Firebase for Cloud Functions
node.js
基本的な性能の違い
公式ドキュメントにまとめられています。
他ブログでCloud Functions gen2はCloud Functionsの皮を被ったCloud Runです、と記述されていますがその通りです。エンドポイントのURLも完全にCloud Run仕様。
基本的には性能は上がっており、最大実行時間が9分→60分に伸びていたり、ウォームスタンバイによって応答速度が向上していたりします。
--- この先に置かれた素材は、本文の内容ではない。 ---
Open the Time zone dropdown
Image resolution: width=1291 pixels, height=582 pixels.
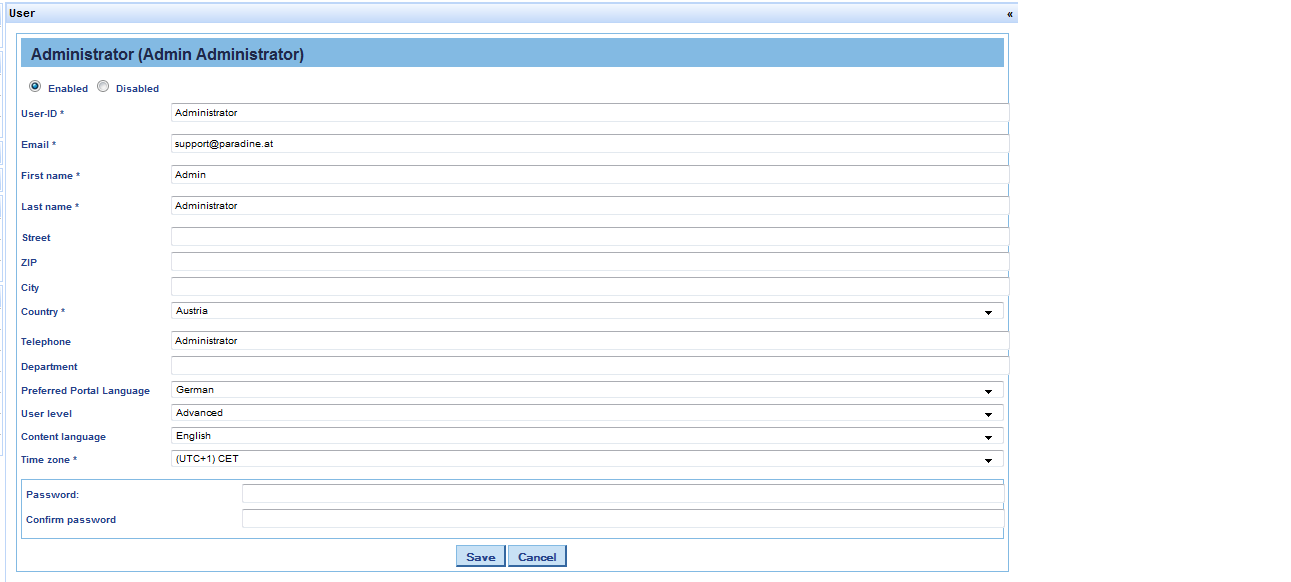587,459
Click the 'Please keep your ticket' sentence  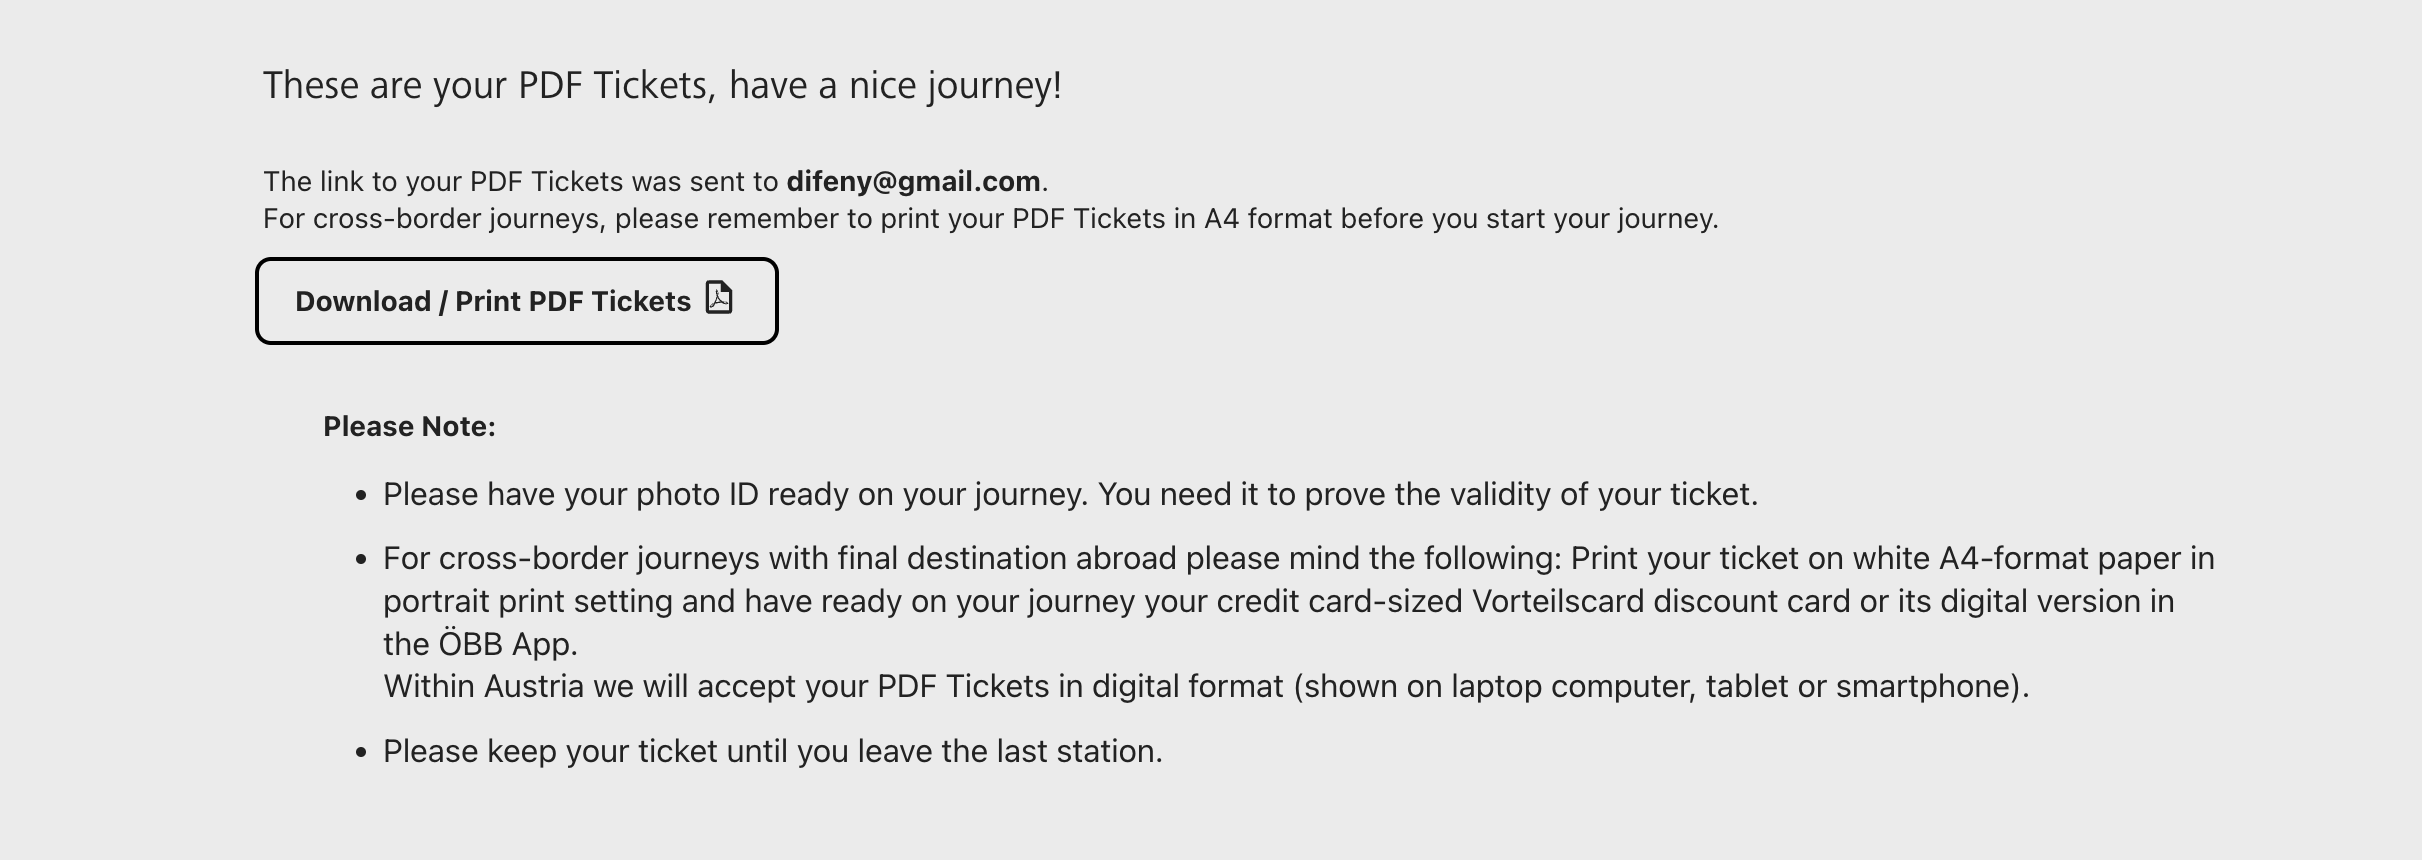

その分価格は上がっています。
実務上の違い
gen2を使うには?
firebase-functionsのモジュールを使用する際に以下のように記述するだけでOK!
const functions = require('firebase-functions/v2');
現状は/v2
の記述がなければ第1世代が割り当てられます。
関数名
第2世代で関数名に使用できるのはアルファベット小文字と数字のみです。
第1世代で使用できたアルファベット大文字やアンダースコアは使用できません。
以下のようにエラーが出ます。
Error: (functionName) v2 function name(s) can only contain lower case letters, numbers, hyphens, and not exceed 62 characters in length
大人しく従いましょう。
ちなみにハイフンは一応使えますが記述方法が面倒です(参考)。
......正直Cloud Functions第2世代の1番使用しづらいところです。
環境変数
リージョンやメモリ、最大インスタンス数などの設定方法です。
第1世代では以下のようにexports以下に紐づけていましたが、
exports.functionName = functions.region('asia-northeast1').runWith(runtimeOps).https.onRequest(async (req, res) => {
// 関数の内容
}
第2世代では以下のように別で記述します。
functions.setGlobalOptions({
region: "asia-northeast1",
memory : "1GiB",
timeoutSeconds : 3600
});
exports.functionname = functions.https.onRequest(async (req, res) => {
// 関数の内容
}
第1世代の書き方で進めると以下のようなエラーが出ます。
Error: Failed to load function definition from source: Failed to generate manifest from function source: TypeError: functions.region is not a function
トリガー
第2世代でも第1世代と同様にhttpトリガーを利用できます。また、イベントトリガーとしてPub/Subトリガー、Cloud Storageトリガー等を使用できます。しかし第1世代で使用できた以下のような書式は使用できないようです。
// 1時間おきに実行
exports.functionName = functions.pubsub.schedule("0 * * * *").onRun(async (context) => {
// 関数の内容
}
→(第2世代の場合)
Error: Failed to load function definition from source: Failed to generate manifest from function source: TypeError: functions.pubsub.schedule is not a function
Pub/SubトリガーもGUI上から設定するかデプロイ時にCLIで指定することで利用できるかと思いますが(公式ドキュメント参照)、ソースコードに組み込んで気軽に定期実行関数を生成できなくなったのは少し不便です。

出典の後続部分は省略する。